Der Naturpark Hirschwald hofft und setzt dabei auch auf die Mithilfe der Bevölkerung. Naturpark-Ranger Christian Rudolf dazu: „Bitte nehmen Sie keine Reusen aus dem Wasser oder entwenden diese gar. Es handelt sich dabei nicht um eine Vermüllung des Gewässers, sondern um ein Naturschutzprojekt von wesentlicher Bedeutung. Leider muss ich sagen, dass schon Reusen gestohlen wurden, was wir der Polizei gemeldet haben. Jeden Diebstahl oder Vandalismus werden wir zur Anzeige bringen. Alle Reusen sind eindeutig markiert und werden von den Beauftragten teilweise sogar mehrmals täglich kontrolliert. Wir achten sehr darauf, dass alles im Rahmen des geltenden Tierschutzgesetzes vollzogen wird. Außerdem sind sowohl alle Fischereivereine aber natürlich auch der Naturpark Hirschwald willens für weitere Aufklärung zu sorgen. Geplant sind deshalb Führungen für die interessierte Öffentlichkeit.“
Abschließend muss gesagt werden, dass das Setzen von Reusen dem Fischereirecht unterliegt (nicht jeder darf einfach Reusen in ein Gewässer einbringen) und dass bei dem Projekt durch die Fischereivereine oder durch den Naturpark Hirschwald kein finanzieller Profit generiert wird. Der eigentliche Gewinn des Projekts ist letztlich, wenn unsere heimischen Flusskrebsarten durch diese gezielte Hegemaßnahme ein gutes Stück ihres ursprünglichen Lebensraums wiedererlangen.

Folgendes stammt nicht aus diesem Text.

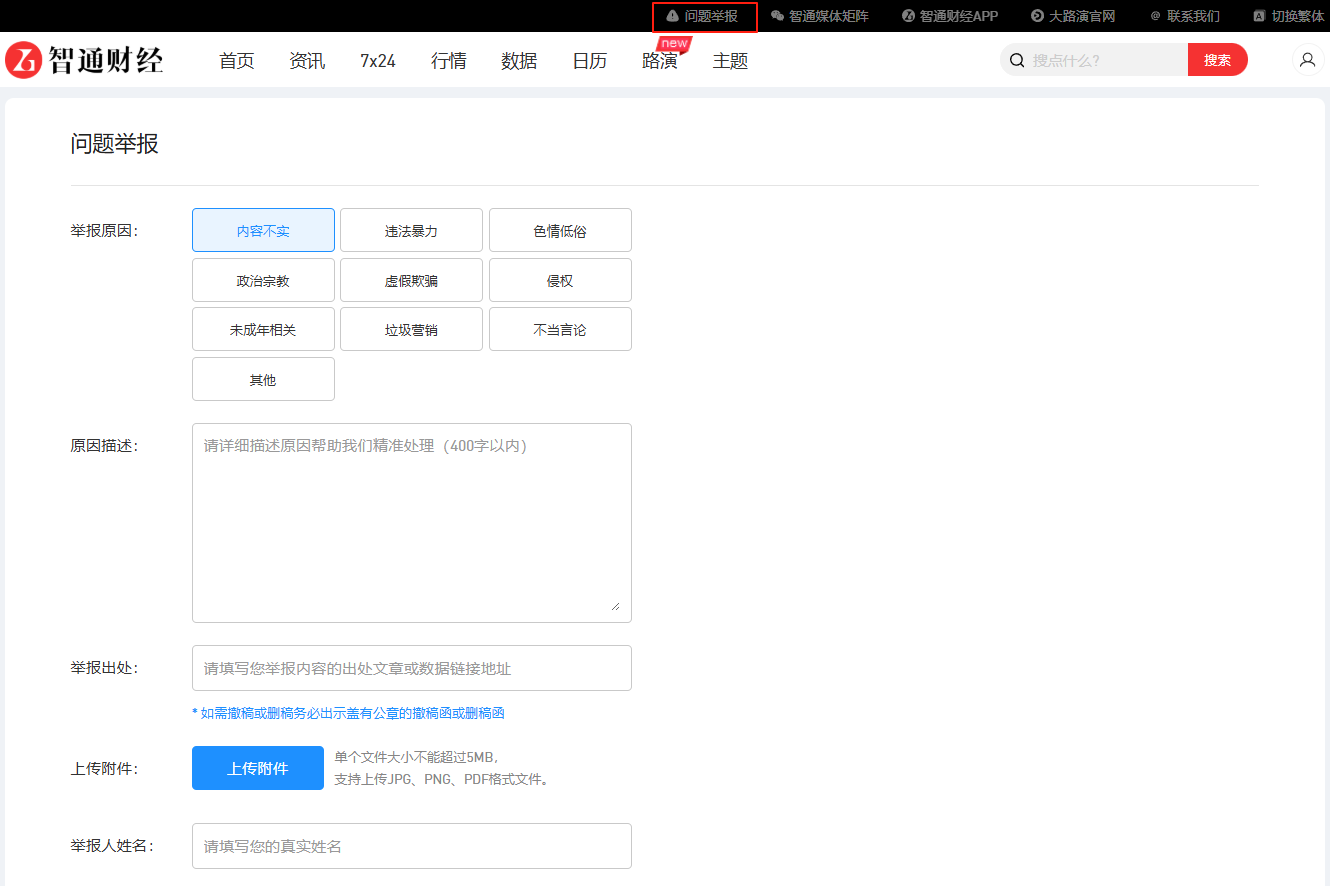Viewport: 1330px width, 886px height.
Task: Navigate to the 7x24 section
Action: (x=378, y=61)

Wir hoffen, so Projektleiter Rudolf, mit der Maßnahme eine Art Leuchtturmprojekt zu schaffen. So ist es wünschenswert, wenn sich noch andere Fischereiberechtigte außerhalb des Naturparks dem Projekt anschließen oder auch Fischereiberechtigte anderer Regionen davon profitieren.
Auch der Obmann der Angelfischer des Fischereiverbands Oberpfalz, Herr Hans-Hermann Lier, begrüßt das Projekt sehr und beobachtet es gespannt hinsichtlich der Übertragbarkeit auf andere Gewässer der Oberpfalz.